Oneida County boosts pay for corrections officers amid statewide shortage
Oneida County recently boosted starting pay for corrections officers, with hopes is that higher pay will attract more workers to a field that’s struggling nationwide to recruit and retain them.
The Oneida County Sheriff’s Office is looking to hire at least eight corrections officers, a significant number for a team that typically operates with just 26 people.
Until recently, this wasn’t a problem.
“We were stable for quite some time,” Oneida County Sheriff Grady Hartman said. “But in the last two or three years, (the staffing shortage) has really grown exponentially.”
As corrections officers retired or advanced in their careers, backfilling those positions became increasingly difficult.

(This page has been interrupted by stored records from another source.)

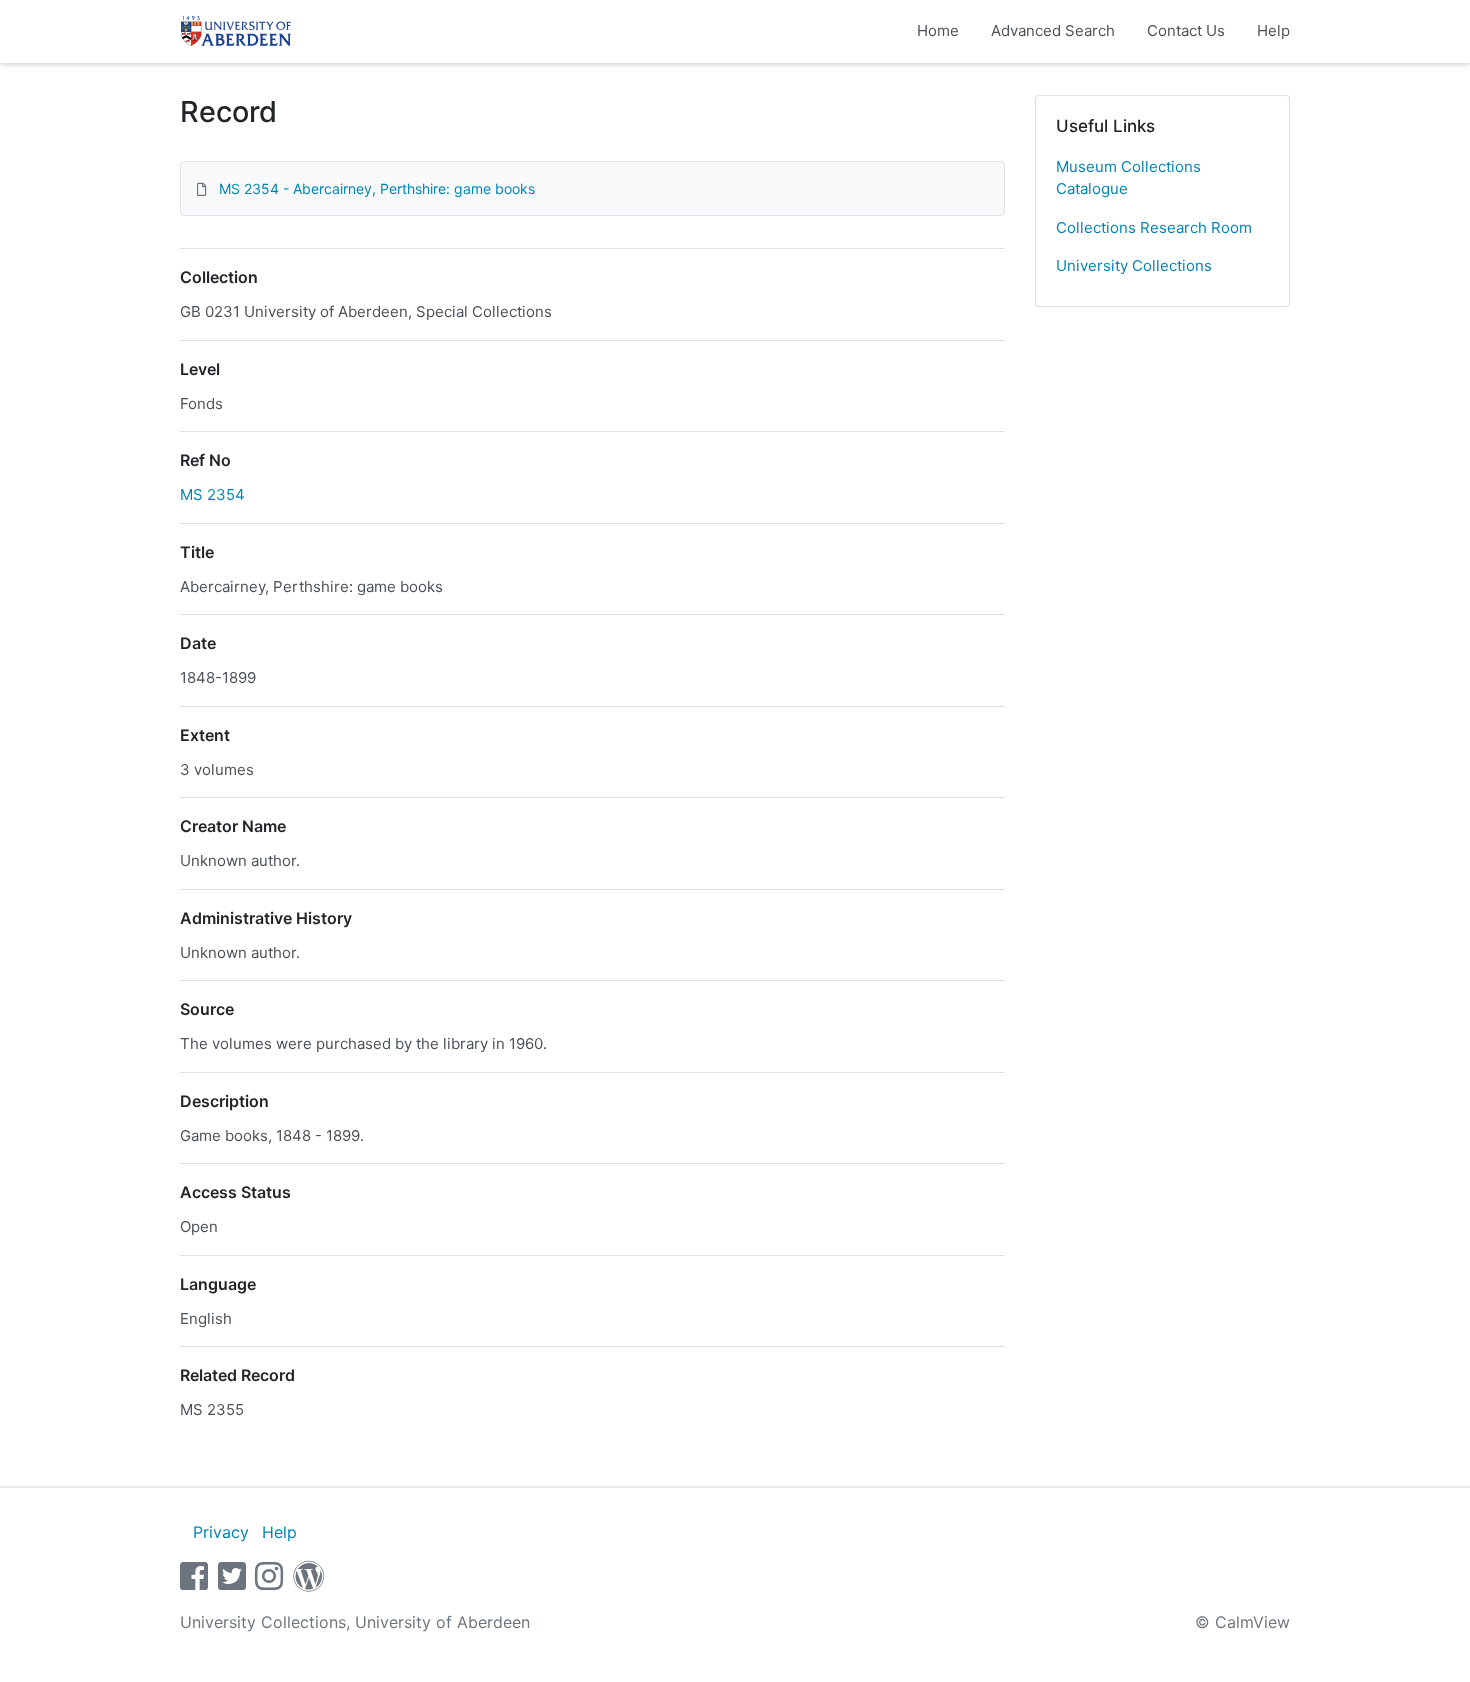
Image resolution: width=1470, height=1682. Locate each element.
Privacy (221, 1532)
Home (938, 30)
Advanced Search (1053, 30)
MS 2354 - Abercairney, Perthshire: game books (377, 188)
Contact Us (1186, 30)
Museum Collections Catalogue (1128, 178)
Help (1273, 30)
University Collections (1134, 265)
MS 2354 (212, 494)
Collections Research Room (1154, 227)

With eight vacancies, current staff work overtime and deputies sometimes step in to relieve them.
“It impacts the entire department because the jail comes first,” Hartman said. “We can’t take a day off from caring for those people, from feeding and booking in and booking out. So, the jail comes before the other stuff, which is also equally important.”
Oneida County is not alone in its need for corrections officers.
“I would say all 72 sheriffs are dealing with this,” Hartman said, referring to every county in Wisconsin.
State facilities are also down more than 1,200 corrections officers. That’s a vacancy rate of 40 percent.
The Oneida County Sheriff’s Office hopes a pay bump to $23.90 an hour will make the position more attractive to prospective employees.
“Sometimes our profession isn’t as appealing as others due to the night shifts and holidays and overtime,” Hartman said. “So, we’re trying to recruit in different ways. Getting that pay bumped up will certainly help.”
Interested corrections officers do not need prior experience, but they do need a high school diploma.
Hartman hopes some students at the high school will consider the career when they graduate in May.